Morreu, na madrugada de quinta-feira, em Maputo, Cândida Cossa, a única pessoa que aparecia sozinha como arguida, depois da morte do co-arguido, Nyimpine Chissano, no processo autónomo do caso “Carlos Cardoso”.

Segundo anunciou a Televisão de Moçambique (TVM), ainda são escassas as informações sobre as circunstâncias em torno da morte de Cândida Cossa, sabendose apenas que ela vinha se queixando de problemas de saúde nos últimos tempos.

A empresária, Cândida Cossa, foi ouvida a 30 de Agosto último, pelo Juiz Dimas Marrôa, no Tribunal Judicial da Cidade, na sessão que marcou o início da instrução contraditória do referido processo autónomo.

Na audição também foram ouvidos os réus, Mossad Assif Satar (Nini), Aníbal António dos Santos Júnior (Anibalzinho), Carlitos Rachid e Manuel Escurinho, sobre a alegada participação de Cândida Cossa como uma das mandantes do assassinato do jornalista Carlos Cardoso.

Carlos Cardoso foi assassinado a 22 de Novembro de 2000, na cidade de Maputo e, no julgamento que teve lugar nas instalações da Cadeia de Máxima Segurança (BO), seis réus foram condenados a penas de prisão maior por se ter provado o seu envolvimento na morte do jornalista.

Nini, Anibalzinho, Carlitos e Escurinho foram ouvidos a pedido da defesa, na condição de declarantes neste processo autónomo. As atenções da audição estavam centradas nos depoimentos de Cândida Cossa e Nini Satar, sobre os alegados cheques que este último apresentou em sede de julgamento, supostamente passados pelo falecido Nyimpine Chissano.

Com a apresentação dos cheques, Nini Satar pretendia provar o envolvimento do malogrado empresário (Nyimpine Chissano) no assassinato do jornalista Carlos Cardoso.

No referido julgamento, ao ser ouvida como declarante pelo juiz Augusto Paulino, Cândida Cossa, arguida no processo autónomo, afirmou que foi pressionada pelo falecido Nyimpine para assumir a autoria dos cheques que Nini apresentou, como se de um negócio entre ela e Nini se tratasse.

O facto e que, dias depois, Cândida Cossa dirigiu-se voluntariamente à Procuradoria-Geral da República (PGR) e pediu para alterar seus depoimentos alegando que havia mentido em Tribunal, acto condenável por lei.

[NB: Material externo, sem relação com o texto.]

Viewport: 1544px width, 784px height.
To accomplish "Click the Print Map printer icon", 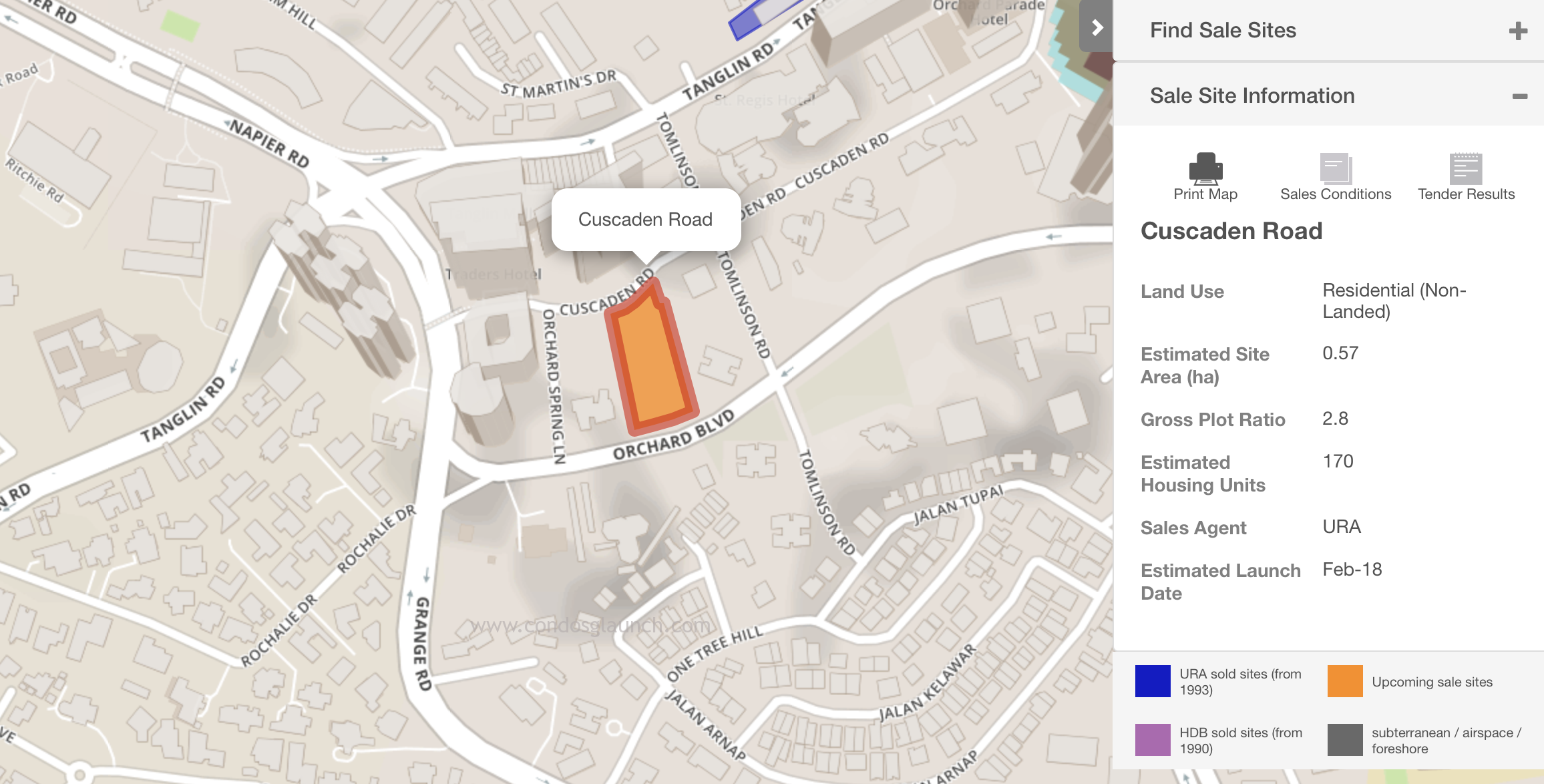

Refira-se que a primeira instância do tribunal que julgou o processo, presidido pelo juiz Augusto Paulino, sentenciou os seis réus, dos quais, os irmãos Satar e Vicente Ramaya como autores morais e Anibalzinho, Carlitos Rachide e Manuel Escurinho como autores materiais do assassinato do jornalista e investigador, Carlos Cardoso.